Laboratory Monitoring in Patients Receiving Emicizumab.

Emicizumab is a bispecific monoclonal antibody that mimics the cofactor function of activated factor VIII (FVIIIa). It is approved for routine prophylaxis in patients with severe or moderate congenital hemophilia A (HA), both with and without FVIII inhibitors, and is increasingly used as a first-line treatment in acquired HA (AHA). Owing to its predictable pharmacokinetic profile, emicizumab monitoring is generally limited to cases with suspected reduced efficacy, such as due to poor adherence or the development of anti-drug antibodies (ADAs). However, emicizumab interferes with standard clotting assays, particularly by shortening activated partial thromboplastin times (APTT).

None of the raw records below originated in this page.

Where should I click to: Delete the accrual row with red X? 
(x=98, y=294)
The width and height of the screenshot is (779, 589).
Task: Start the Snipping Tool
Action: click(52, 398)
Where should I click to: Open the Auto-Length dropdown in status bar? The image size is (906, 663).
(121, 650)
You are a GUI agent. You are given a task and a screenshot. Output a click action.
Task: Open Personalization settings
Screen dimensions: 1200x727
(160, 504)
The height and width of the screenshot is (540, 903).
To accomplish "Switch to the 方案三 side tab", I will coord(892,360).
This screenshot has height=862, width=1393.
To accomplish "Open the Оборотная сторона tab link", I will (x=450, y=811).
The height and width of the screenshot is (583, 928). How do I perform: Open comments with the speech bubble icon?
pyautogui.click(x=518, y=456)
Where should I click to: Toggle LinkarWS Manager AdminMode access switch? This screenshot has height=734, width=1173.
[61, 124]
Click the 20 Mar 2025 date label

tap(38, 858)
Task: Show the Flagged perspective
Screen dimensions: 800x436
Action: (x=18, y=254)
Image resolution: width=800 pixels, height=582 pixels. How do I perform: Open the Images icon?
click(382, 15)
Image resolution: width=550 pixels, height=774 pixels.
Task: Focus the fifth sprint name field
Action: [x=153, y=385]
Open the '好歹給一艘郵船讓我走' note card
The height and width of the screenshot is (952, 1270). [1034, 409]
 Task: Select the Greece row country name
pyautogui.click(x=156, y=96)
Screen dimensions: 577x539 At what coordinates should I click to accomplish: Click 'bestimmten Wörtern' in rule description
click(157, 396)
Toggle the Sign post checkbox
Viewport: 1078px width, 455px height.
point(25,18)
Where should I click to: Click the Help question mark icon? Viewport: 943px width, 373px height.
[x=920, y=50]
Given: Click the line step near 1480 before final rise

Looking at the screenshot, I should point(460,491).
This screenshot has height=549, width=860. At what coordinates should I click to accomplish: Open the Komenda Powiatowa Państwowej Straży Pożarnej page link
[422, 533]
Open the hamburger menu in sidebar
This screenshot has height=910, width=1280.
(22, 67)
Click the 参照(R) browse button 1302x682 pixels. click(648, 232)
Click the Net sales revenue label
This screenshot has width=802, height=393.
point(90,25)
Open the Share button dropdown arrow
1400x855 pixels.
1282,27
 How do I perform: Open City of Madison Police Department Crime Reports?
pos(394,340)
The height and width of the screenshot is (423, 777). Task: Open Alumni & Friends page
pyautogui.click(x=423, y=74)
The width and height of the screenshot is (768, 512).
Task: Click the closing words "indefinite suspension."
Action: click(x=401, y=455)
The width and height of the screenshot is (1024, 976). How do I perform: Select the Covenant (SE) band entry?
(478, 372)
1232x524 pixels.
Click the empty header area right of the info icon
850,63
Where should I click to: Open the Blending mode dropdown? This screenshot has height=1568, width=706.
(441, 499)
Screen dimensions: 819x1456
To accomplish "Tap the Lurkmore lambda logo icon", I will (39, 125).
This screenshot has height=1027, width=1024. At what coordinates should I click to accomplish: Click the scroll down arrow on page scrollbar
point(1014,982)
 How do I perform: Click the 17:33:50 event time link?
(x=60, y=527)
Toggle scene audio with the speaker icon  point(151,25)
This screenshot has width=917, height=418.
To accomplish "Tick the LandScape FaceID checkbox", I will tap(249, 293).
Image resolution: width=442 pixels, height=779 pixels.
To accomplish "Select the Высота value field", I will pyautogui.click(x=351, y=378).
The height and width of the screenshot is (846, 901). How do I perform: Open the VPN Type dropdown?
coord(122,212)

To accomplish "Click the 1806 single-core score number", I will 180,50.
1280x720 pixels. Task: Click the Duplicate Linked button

To address this, modified FVIII one-stage clotting assays (mOSA), which use higher sample pre-dilution and emicizumab-specific calibration, are commonly employed to estimate plasma levels, although other assay formats like emicizumab-calibrated chromogenic substrate assays based on human factors or liquid chromatography tandem mass spectrometry are also available. Additionally, global assays such as in vitro thrombin generation testing are being explored to better reflect clinical hemostatic efficacy. This review summarizes current knowledge on assay interferences caused by emicizumab, challenges in functional measurement of plasma levels, and strategies to ensure reliable laboratory assessment. We also discuss the relevance and methods for ADA detection and provide an overview of current and emerging strategies for thrombin generation measurement as a global indicator of treatment effectiveness.